- [Given request]: Set out every line of the material below as a Markdown table with the columns Row and Line, giving each non-blank line its own numbered row and omitting the pictures.

....

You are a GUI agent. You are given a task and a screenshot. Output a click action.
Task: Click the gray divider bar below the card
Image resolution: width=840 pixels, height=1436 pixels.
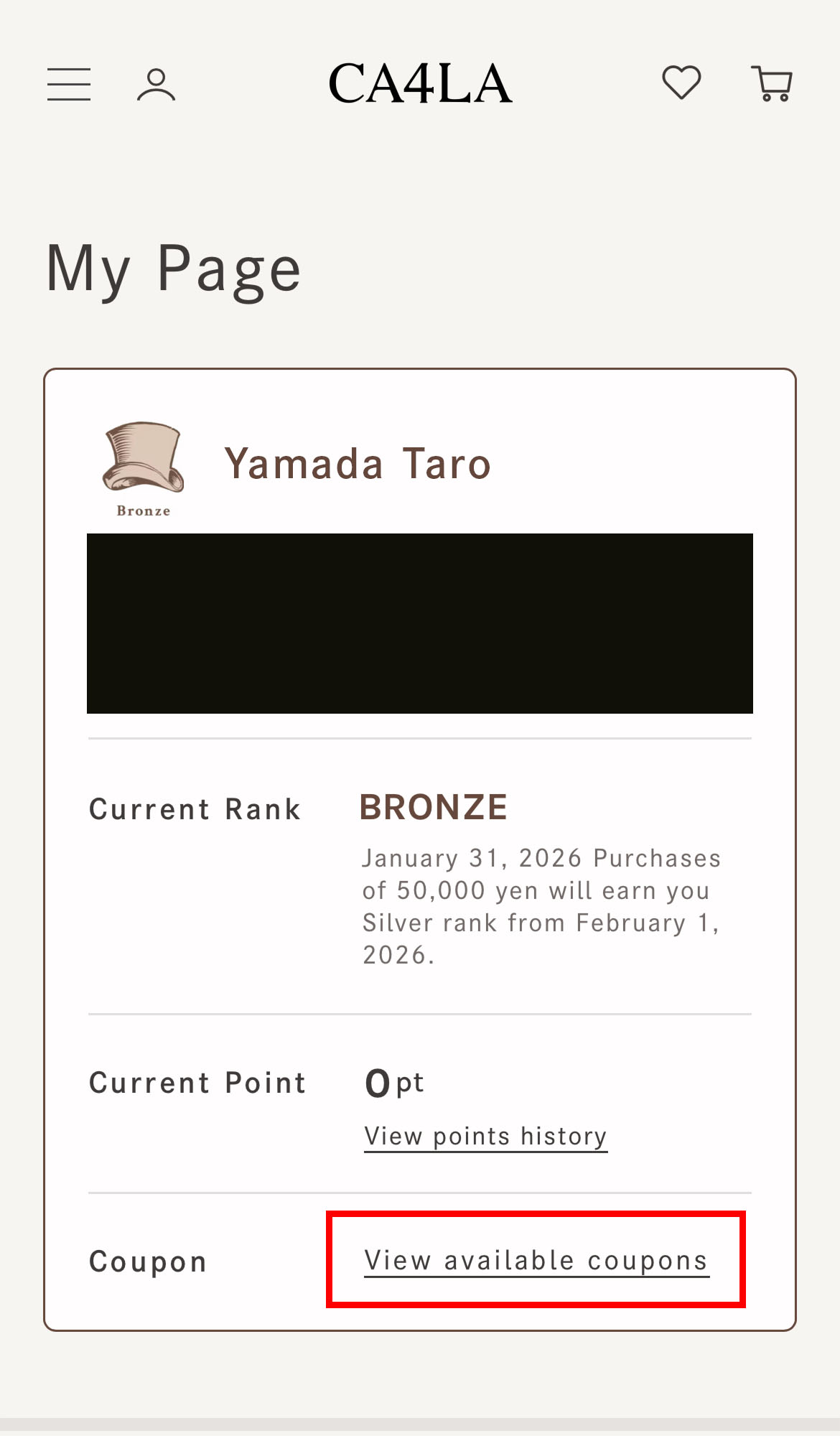click(420, 1426)
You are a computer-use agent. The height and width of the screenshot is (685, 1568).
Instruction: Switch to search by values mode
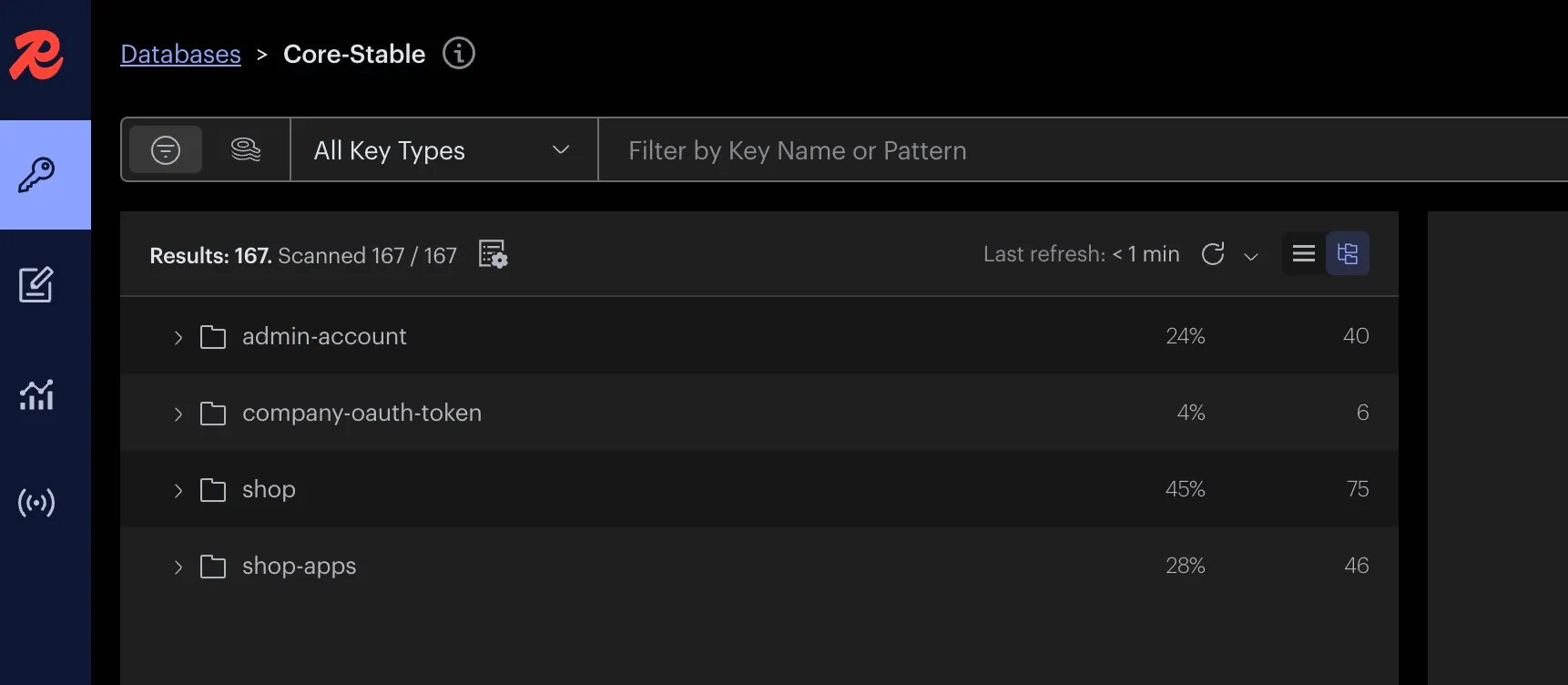point(246,150)

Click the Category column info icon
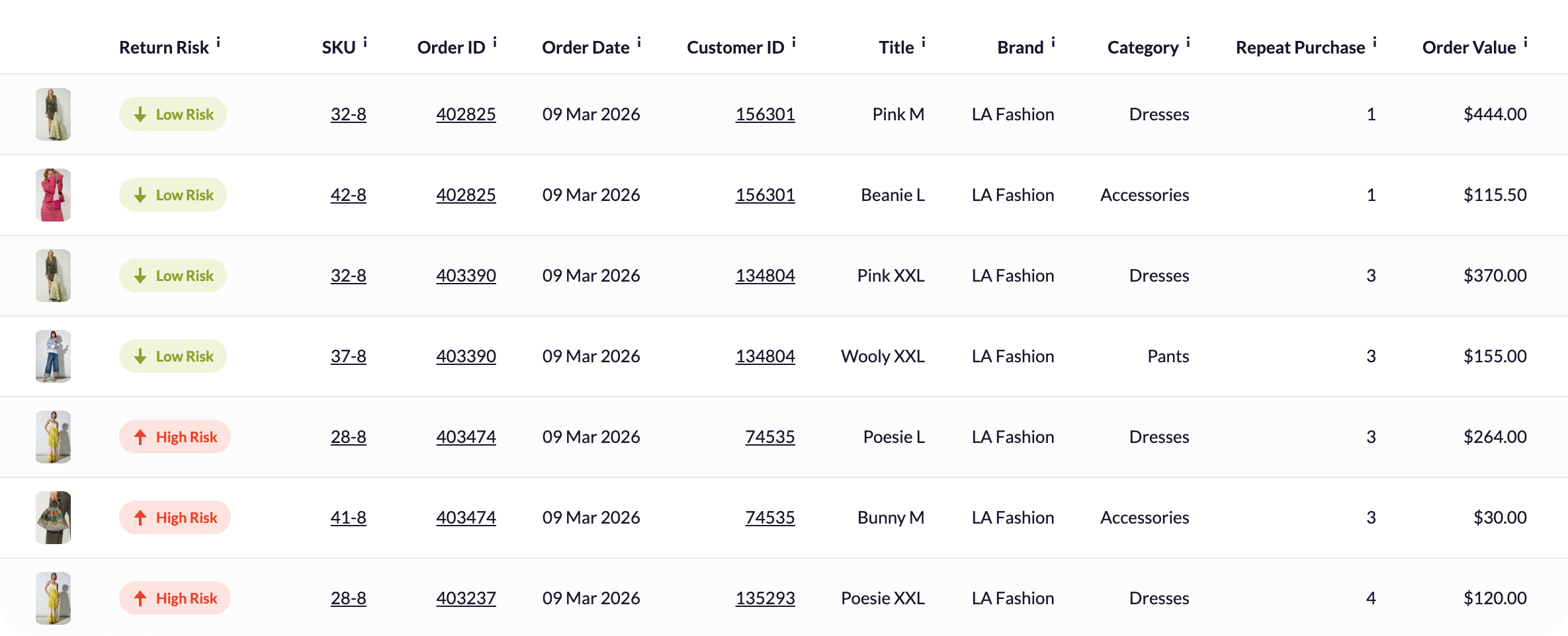[x=1188, y=43]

....

- [Written response]:
| Row | Line |
|---|---|
| 1 | You are a GUI agent. You are given a task and a screenshot. Output a click action. |
| 2 | Task: Click the gray divider bar below the card |
| 3 | Image resolution: width=840 pixels, height=1436 pixels. |
| 4 | click(420, 1426) |
| 5 | You are a computer-use agent. The height and width of the screenshot is (685, 1568). |
| 6 | Instruction: Switch to search by values mode |
| 7 | point(246,150) |
| 8 | Click the Category column info icon |
| 9 | [x=1188, y=43] |